The exercise:
Reproduce the listing word for word from its first line through the line containing "coordinates (169, 145).", including that line.

[Stored items from a collection]
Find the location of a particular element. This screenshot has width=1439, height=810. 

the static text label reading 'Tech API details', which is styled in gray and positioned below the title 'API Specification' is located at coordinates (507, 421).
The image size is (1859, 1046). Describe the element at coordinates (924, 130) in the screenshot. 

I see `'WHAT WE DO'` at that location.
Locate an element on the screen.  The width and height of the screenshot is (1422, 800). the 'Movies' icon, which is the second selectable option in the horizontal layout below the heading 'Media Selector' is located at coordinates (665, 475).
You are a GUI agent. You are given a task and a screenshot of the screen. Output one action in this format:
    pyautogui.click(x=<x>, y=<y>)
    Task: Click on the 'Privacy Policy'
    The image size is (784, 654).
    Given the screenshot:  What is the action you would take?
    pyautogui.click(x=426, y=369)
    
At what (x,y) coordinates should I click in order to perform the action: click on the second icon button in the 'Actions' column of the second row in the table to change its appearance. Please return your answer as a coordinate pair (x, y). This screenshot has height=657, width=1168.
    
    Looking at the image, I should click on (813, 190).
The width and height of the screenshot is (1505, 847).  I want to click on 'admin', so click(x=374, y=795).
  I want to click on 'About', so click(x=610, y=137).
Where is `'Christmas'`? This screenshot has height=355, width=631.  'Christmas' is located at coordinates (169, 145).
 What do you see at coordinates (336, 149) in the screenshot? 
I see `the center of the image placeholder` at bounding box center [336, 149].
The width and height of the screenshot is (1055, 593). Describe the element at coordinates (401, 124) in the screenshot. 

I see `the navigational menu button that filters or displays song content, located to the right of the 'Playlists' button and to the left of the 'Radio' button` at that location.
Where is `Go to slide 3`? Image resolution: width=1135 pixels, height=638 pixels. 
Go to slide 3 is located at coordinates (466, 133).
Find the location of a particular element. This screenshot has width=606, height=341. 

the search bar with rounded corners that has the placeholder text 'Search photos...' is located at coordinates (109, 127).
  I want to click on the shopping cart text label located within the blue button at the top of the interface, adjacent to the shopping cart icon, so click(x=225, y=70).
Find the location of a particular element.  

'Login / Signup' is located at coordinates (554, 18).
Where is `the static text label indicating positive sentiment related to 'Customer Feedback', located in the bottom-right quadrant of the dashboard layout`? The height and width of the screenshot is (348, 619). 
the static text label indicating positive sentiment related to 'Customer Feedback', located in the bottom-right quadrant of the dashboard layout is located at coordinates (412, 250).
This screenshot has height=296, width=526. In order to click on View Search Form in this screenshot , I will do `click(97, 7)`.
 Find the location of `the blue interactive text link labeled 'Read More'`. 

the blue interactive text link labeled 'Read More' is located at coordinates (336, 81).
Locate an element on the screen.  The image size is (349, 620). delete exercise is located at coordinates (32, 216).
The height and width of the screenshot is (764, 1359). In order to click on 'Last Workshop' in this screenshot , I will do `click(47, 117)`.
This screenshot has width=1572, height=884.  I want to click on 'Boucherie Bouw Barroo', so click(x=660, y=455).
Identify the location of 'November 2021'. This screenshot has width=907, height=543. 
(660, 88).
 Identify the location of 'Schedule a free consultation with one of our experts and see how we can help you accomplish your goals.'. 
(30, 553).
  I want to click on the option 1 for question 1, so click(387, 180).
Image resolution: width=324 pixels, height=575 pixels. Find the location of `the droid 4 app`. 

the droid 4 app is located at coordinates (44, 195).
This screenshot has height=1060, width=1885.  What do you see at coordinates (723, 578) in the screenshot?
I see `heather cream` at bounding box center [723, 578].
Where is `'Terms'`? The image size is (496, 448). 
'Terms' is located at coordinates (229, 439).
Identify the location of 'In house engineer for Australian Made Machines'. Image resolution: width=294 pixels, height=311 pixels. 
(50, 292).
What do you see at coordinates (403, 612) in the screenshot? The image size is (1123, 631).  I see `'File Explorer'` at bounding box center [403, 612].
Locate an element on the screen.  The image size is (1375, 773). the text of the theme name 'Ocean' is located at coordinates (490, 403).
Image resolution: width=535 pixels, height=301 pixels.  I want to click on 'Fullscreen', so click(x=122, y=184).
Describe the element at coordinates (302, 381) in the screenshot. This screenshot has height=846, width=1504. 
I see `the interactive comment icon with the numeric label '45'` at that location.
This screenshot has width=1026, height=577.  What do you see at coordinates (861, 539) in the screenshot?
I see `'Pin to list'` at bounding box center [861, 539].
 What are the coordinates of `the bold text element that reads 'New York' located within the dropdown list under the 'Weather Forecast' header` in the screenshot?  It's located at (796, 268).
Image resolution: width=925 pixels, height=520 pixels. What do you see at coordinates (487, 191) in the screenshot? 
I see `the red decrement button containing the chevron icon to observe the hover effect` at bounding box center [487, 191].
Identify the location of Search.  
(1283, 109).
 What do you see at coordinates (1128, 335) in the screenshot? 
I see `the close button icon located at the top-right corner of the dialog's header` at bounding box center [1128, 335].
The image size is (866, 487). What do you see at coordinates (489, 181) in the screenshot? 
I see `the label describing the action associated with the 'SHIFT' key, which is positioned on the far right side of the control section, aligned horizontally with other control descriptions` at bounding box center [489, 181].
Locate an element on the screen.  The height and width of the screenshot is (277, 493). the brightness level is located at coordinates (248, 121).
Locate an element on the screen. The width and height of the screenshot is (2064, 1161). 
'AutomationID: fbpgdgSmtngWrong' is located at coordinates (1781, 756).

Final answer:
Find the location of a particular element. This screenshot has width=1439, height=810. 

the static text label reading 'Tech API details', which is styled in gray and positioned below the title 'API Specification' is located at coordinates (507, 421).
The image size is (1859, 1046). Describe the element at coordinates (924, 130) in the screenshot. 

I see `'WHAT WE DO'` at that location.
Locate an element on the screen.  The width and height of the screenshot is (1422, 800). the 'Movies' icon, which is the second selectable option in the horizontal layout below the heading 'Media Selector' is located at coordinates (665, 475).
You are a GUI agent. You are given a task and a screenshot of the screen. Output one action in this format:
    pyautogui.click(x=<x>, y=<y>)
    Task: Click on the 'Privacy Policy'
    The image size is (784, 654).
    Given the screenshot:  What is the action you would take?
    pyautogui.click(x=426, y=369)
    
At what (x,y) coordinates should I click in order to perform the action: click on the second icon button in the 'Actions' column of the second row in the table to change its appearance. Please return your answer as a coordinate pair (x, y). This screenshot has height=657, width=1168.
    
    Looking at the image, I should click on (813, 190).
The width and height of the screenshot is (1505, 847).  I want to click on 'admin', so click(x=374, y=795).
  I want to click on 'About', so click(x=610, y=137).
Where is `'Christmas'`? This screenshot has height=355, width=631.  'Christmas' is located at coordinates (169, 145).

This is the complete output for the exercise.